> _What this task involves_
Quote the rows below word for word, beginning with the line that contains "Open the Facebook icon in Stay Connected" and continuing through the line that contains "click(x=187, y=276)".

[Entries on finding words and elements]

------

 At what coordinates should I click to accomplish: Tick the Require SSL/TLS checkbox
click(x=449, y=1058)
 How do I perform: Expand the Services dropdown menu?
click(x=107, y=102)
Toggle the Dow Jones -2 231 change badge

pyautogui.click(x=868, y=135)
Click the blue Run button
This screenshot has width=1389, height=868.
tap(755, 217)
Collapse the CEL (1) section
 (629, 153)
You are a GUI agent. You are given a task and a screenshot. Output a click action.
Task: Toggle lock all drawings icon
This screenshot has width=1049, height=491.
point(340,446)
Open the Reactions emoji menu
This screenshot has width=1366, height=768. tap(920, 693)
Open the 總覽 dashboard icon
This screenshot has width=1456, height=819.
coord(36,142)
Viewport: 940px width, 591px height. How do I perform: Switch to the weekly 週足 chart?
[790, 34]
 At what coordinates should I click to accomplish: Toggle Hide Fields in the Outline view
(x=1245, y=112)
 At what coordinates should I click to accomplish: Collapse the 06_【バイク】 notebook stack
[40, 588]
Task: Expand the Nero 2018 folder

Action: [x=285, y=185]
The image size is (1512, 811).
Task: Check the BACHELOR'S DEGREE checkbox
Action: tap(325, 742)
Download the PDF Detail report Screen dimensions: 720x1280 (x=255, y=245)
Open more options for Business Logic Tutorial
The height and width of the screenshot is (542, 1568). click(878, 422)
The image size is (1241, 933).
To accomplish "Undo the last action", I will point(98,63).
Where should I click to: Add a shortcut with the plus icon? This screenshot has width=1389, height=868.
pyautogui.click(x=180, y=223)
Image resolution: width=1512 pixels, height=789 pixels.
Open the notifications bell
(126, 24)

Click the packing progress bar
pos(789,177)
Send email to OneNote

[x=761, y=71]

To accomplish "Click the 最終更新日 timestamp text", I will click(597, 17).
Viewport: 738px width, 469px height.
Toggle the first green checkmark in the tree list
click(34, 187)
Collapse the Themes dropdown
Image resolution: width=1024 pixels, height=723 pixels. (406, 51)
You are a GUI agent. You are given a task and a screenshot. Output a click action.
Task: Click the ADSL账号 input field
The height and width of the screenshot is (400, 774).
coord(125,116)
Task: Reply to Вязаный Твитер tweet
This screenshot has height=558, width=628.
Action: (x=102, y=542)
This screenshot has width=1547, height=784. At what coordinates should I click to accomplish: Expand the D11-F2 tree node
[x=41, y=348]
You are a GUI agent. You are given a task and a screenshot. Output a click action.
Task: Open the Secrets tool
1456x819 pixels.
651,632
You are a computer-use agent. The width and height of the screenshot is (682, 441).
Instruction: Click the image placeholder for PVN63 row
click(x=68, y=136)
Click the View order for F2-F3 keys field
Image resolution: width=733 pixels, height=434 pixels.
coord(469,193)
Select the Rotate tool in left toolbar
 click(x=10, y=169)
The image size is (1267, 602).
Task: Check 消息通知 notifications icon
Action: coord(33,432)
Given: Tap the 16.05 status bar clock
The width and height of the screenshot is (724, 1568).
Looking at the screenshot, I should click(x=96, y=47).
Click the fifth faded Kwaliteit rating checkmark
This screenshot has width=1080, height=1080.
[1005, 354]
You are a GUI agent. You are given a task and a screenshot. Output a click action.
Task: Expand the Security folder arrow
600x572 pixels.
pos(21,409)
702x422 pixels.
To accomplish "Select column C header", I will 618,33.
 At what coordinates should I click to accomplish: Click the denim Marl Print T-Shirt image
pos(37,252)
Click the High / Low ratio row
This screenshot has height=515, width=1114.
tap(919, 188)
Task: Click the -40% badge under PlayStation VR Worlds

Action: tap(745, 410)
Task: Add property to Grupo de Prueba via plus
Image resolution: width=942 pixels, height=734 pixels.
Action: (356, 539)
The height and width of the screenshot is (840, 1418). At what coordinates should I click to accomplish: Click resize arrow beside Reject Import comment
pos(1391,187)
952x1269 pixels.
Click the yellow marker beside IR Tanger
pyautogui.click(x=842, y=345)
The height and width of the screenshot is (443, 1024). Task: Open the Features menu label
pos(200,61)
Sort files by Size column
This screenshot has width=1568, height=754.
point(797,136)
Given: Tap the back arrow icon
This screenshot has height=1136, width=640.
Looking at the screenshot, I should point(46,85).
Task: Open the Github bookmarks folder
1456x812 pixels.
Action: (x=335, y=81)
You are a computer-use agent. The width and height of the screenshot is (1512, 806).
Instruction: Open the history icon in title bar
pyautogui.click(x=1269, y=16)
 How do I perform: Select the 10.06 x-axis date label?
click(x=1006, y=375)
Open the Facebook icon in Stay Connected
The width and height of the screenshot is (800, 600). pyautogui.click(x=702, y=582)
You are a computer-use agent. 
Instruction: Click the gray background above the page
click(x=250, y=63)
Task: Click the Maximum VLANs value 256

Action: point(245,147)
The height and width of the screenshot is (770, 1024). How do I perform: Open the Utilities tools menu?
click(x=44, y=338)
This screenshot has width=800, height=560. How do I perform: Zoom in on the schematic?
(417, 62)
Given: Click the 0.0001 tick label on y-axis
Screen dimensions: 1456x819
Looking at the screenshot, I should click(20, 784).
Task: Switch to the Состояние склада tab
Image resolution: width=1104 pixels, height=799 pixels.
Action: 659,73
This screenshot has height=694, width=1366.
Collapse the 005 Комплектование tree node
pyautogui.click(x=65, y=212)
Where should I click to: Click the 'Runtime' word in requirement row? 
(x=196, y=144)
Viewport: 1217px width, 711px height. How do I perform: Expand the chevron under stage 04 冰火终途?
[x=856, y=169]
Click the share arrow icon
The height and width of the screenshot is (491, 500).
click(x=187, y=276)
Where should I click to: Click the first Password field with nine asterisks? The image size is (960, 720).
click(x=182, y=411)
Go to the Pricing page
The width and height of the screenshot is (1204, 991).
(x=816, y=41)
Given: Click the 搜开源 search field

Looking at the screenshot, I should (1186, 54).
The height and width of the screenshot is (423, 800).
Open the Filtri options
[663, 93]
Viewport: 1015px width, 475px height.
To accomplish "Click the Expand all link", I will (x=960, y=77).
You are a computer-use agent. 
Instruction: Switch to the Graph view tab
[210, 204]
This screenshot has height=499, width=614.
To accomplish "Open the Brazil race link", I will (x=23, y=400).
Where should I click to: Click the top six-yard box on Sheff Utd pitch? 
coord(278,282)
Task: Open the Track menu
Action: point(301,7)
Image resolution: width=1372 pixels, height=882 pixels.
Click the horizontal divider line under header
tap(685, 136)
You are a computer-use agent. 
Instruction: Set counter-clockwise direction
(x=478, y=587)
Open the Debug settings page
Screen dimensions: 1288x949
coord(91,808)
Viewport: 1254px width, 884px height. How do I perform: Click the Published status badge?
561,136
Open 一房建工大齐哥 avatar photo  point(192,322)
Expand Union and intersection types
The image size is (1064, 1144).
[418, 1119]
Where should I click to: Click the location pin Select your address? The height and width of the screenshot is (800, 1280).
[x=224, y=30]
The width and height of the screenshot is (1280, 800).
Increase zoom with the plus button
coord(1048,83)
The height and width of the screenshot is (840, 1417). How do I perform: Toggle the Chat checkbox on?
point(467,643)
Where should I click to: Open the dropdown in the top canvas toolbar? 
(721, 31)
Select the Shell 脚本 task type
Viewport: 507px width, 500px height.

------

> _Full answer_
Open the Facebook icon in Stay Connected
The width and height of the screenshot is (800, 600). pyautogui.click(x=702, y=582)
You are a computer-use agent. 
Instruction: Click the gray background above the page
click(x=250, y=63)
Task: Click the Maximum VLANs value 256

Action: point(245,147)
The height and width of the screenshot is (770, 1024). How do I perform: Open the Utilities tools menu?
click(x=44, y=338)
This screenshot has width=800, height=560. How do I perform: Zoom in on the schematic?
(417, 62)
Given: Click the 0.0001 tick label on y-axis
Screen dimensions: 1456x819
Looking at the screenshot, I should click(20, 784).
Task: Switch to the Состояние склада tab
Image resolution: width=1104 pixels, height=799 pixels.
Action: 659,73
This screenshot has height=694, width=1366.
Collapse the 005 Комплектование tree node
pyautogui.click(x=65, y=212)
Where should I click to: Click the 'Runtime' word in requirement row? 
(x=196, y=144)
Viewport: 1217px width, 711px height. How do I perform: Expand the chevron under stage 04 冰火终途?
[x=856, y=169]
Click the share arrow icon
The height and width of the screenshot is (491, 500).
click(x=187, y=276)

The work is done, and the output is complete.